The 40th SPIE Advanced Lithography conference will be held at the San Jose Convention Center, February 22-26. dsaibmOver the past few years, this conference has grown in scope to include emerging patterning technologies like directed self-assembly (DSA) and design-process-technology co-optimization. Underlying all the presentations, posters, panels, and hallway chatter are the common goals and challenges: keep the fabs working and yields high, while controlling cost and turnaround time, all as the laws of physics work against you.

One key component of managing modern manufacturing is computational lithography, which includes:

  • Optical proximity correction (OPC) and resolution enhancement technology (RET) software and methodologies that achieve the maximum possible lithography entitlement
  • Software, applications, and methodologies that allow foundries to increase their productivity, which reduces development cycle times and associated costs
  • Management of the post-tapeout flow

You’ll see plenty of this type of technology at the conference. There are papers on incorporating DSA in multi-patterning, analyzing lithography hotspots with pattern matching software, enhancing local printability in sub-14nm nodes, model-based mask preparation, new modeling of 3D effects, and managing OPC jobs for better productivity and use of resources. These technologies all help maintain reasonable turnaround times for the entire post-tapeout flow and manage foundry production costs.

The importance of modeling

We talked to John Sturtevant, our director of modeling and verification solutions at Mentor Graphics, about some of the hot topics in computational lithography. He said that there are significant modeling challenges associated with the 14 and 10 nm manufacturing process nodes, particularly the need for accurate and fast simulation of three-dimensional phenomena associated with the mask, wafer, and resist.
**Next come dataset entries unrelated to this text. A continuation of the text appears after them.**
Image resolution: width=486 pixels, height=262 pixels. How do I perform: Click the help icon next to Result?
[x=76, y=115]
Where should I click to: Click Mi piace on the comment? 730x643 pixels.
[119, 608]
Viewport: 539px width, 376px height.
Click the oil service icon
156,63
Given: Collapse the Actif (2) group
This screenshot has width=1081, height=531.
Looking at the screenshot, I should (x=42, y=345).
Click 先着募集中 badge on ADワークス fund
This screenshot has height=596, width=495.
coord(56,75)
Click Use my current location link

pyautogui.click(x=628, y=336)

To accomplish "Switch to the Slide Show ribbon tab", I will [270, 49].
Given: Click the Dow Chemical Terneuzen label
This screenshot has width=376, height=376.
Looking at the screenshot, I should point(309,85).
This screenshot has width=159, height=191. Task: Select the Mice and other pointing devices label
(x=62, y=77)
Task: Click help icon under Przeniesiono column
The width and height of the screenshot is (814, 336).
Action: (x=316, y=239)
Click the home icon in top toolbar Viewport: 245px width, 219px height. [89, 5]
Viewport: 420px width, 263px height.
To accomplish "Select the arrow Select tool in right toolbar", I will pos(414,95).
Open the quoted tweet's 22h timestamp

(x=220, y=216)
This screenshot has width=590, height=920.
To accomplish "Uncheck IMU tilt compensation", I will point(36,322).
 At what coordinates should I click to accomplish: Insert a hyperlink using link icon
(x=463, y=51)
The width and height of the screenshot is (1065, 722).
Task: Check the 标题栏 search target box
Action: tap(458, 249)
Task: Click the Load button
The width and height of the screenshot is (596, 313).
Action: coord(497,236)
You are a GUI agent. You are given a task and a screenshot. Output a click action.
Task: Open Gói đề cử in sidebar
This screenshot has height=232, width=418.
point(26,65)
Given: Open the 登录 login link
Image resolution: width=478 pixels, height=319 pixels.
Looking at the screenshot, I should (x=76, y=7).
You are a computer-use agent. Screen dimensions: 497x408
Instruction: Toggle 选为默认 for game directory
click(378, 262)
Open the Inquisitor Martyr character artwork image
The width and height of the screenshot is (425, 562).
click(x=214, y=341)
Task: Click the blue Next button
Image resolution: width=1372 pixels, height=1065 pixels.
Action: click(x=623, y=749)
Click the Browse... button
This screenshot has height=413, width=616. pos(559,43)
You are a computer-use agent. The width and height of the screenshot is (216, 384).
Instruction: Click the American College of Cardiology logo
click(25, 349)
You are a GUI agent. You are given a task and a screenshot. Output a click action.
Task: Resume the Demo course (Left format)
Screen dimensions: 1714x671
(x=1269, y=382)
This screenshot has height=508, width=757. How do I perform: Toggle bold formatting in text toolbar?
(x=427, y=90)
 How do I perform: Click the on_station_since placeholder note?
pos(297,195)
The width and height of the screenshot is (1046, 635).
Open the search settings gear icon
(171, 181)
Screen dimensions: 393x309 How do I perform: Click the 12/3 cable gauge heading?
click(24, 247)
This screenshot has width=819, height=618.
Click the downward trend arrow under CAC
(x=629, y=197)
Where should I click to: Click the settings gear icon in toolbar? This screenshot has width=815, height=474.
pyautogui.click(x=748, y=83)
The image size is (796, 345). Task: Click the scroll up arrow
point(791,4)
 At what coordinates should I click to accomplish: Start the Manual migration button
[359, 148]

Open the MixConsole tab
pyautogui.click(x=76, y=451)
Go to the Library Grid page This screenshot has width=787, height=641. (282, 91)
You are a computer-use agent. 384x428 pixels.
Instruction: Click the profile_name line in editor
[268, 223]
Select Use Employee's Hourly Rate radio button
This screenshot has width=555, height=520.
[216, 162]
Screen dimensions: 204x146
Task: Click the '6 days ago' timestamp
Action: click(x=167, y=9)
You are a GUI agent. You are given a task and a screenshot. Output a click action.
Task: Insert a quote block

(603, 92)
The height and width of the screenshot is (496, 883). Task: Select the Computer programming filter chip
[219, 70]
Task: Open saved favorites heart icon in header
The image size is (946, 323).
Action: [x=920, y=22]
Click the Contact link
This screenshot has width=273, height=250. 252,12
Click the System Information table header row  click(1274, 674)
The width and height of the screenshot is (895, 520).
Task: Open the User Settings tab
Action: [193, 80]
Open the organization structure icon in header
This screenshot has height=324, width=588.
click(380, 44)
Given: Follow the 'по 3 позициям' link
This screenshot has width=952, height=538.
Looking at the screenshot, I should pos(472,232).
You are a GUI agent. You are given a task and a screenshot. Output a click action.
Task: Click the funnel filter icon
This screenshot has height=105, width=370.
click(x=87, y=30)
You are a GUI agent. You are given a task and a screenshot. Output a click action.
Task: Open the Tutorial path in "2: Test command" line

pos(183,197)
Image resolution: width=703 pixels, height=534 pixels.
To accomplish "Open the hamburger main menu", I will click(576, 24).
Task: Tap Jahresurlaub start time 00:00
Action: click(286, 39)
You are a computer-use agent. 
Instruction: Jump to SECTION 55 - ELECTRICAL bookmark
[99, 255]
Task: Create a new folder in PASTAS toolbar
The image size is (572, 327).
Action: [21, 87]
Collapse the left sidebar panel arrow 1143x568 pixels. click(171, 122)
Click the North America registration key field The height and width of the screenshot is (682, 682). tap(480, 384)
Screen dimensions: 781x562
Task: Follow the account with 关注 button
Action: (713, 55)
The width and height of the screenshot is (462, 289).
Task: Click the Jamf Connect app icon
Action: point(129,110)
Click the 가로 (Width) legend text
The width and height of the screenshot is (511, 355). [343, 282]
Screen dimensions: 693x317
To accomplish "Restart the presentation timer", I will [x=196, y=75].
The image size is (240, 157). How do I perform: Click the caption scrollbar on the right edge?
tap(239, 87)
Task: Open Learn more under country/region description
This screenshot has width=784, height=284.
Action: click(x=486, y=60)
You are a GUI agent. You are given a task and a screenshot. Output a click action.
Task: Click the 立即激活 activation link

“3D EMF effects associated with mask topography have been effectively modeled for many years,” Sturtevant said, “and to support 14 nm, we added refinement of edge-to-edge crosstalk signals in DDM.” This enhancement leads to significantly better matching to rigorous simulation, with very little runtime impact. Using the crosstalk DDM library results in better wafer fitness, especially when the mask absorber sidewall is optimized in conjunction with mask bias, he said.

Sturtevant pointed out that formerly “non-critical” implant layers now pose a significant OPC challenge. Underlayer topography models, which capture the complex array of wafer topography effects, have been deployed for 14 nm. These models are being expanded to better represent the impact of active finFETs, and the results for pre- and post-poly layer implant models have been excellent.

There is also new focus on the photoresist model. The 14 and 10 nm nodes feature extensive use of negative-tone develop (NTD) resist processes for the patterning of metal and via layers, due to the intrinsic aerial image advantage of a bright field mask. These NTD resist processes have unique shrinkage and develop rate properties compared to the traditional positive-tone processes. Sturtevant says Mentor has modified the CM1 model to support new NTD-specific modelforms, with a 40-55% improved accuracy in predicting wafer results. They have also rolled out improvements in the prediction of resist toploss and scumming, as well as SRAF printing for both PTD and NTD cases.

DSA is now on the near horizon, and compact models predicting the assembly of vias inside of guiding patterns are already available to assist in development efforts. An important consideration for these models is to ensure the proper 3D formation of the vias. You can expect to hear a lot about DSA, and computational platforms for DSA, at SPIE Advanced Lithography this year.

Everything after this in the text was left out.